Bijdrage van Henk Joosen*
Onze ooit zo stoere Zweedse lattenbodem is niet meer. Middenin de nacht gaf hij de geest. Vanochtend vroeg lag ik in een hopeloze kuil. Met mijn ogen slaperig dicht waande ik me heel even op het Oostkapelse strand. De kinderen druk scheppend in het zand. Voordat je het wist, belandde je in een hartverwarmende, maar o zo koude kuil.
Vier treurige kraklatten waren het. Einde verhaal besloten we tijdens het ontbijt. En zo werd de beddenjacht geopend. Het ideale winkelen. Ben je het beu of word je moe, dan kun je gewoon ergens gaan liggen. Bedden zat. Is dát wat?
De digitale voorbereiding verwees naar paleizen en paradijzen met namen als Klaas Vaak en Droomland. De speciaalzaken zijn nauwelijks te tellen, als de schaapjes voor het slapengaan.
We hadden al drie vrijwel identieke walhalla’s bezocht, toen we – u leest het goed – de Beddensjop binnenstapten. Normaal gesproken houdt zo’n naam me alleen al tegen, maar déze zure appel zou mij niet stoppen.
De dienstdoende slaapspecialist stuurde ons vol trots naar zijn Inspiratie-etage. Ik moet eerlijk bekennen dat ook ongeïnspireerd slapen voor mij geen enkel probleem is, maar het maakte me wel nieuwsgierig. Als we hem nodig hadden, konden we in elke slaapkamer op een handige bel drukken. Ideaal.

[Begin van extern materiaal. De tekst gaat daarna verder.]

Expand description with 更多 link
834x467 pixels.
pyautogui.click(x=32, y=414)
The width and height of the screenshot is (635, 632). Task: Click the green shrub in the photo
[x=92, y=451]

We struinden langs compleet ingerichte slaapkamers. In alle kleuren en smaken, van middeleeuws tot modern. Met kastjes, lampen, kleden, toeters en bellen. Maar een heel orkest hadden we niet nodig. Alleen een bed. Maar – heel gek – ons droombed hadden we na dik een uur bedsjoppen nog steeds niet gevonden.
Toch voelde ik dat het goed ging komen. Een speciaal gevoel is dat. Ik herken dat steeds vaker. Een mengeling van wijsheid, vertrouwen en kilometers op de teller. En geloof het of niet. In de allerlaatste slaapstulp gebeurde het. Daar stond het bed waar we meteen verliefd op werden. En met de combinatie bed en verliefd zit je al gauw goed.
Stilletjes schuifelden we de slaapkamer binnen. De licht houten slaapplek was fris van kleur. Het nonchalante dekbed lag er losjes overheen. Laatste exemplaar had onze slaapspecialist op een kaart geschreven. Kon dit nog fout gaan? Warme geborgenheid op een dienblad. Vlinders in de buik.
Toen kwam het dekbed tot leven. Zo leek het in ieder geval. Langzaam verscheen een licht kalend hoofd. Een surrealistische poppenkast. Alle toeschouwers deinsden terug. Geeuwend wreef de man in zijn ogen. Hij rekte zich kermend uit. ‘Ja hoor,’ zei hij. ‘Deze slaapt lekker. Ik koop hem.’
Krap een uur later waren terug in onze eigen inspiratiekamer. Met schroevendraaiers en een gloednieuwe Scandinavische lattenbodem. Want er gaat niets boven je eigen bedje.